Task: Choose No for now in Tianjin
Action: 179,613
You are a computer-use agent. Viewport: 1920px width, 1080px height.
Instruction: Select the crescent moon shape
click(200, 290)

◆ ◆ ◆ ◆ ◆ ◆ ◆

Copy every line of the data above verbatim, changing nothing.

Task: Choose No for now in Tianjin
Action: 179,613
You are a computer-use agent. Viewport: 1920px width, 1080px height.
Instruction: Select the crescent moon shape
click(200, 290)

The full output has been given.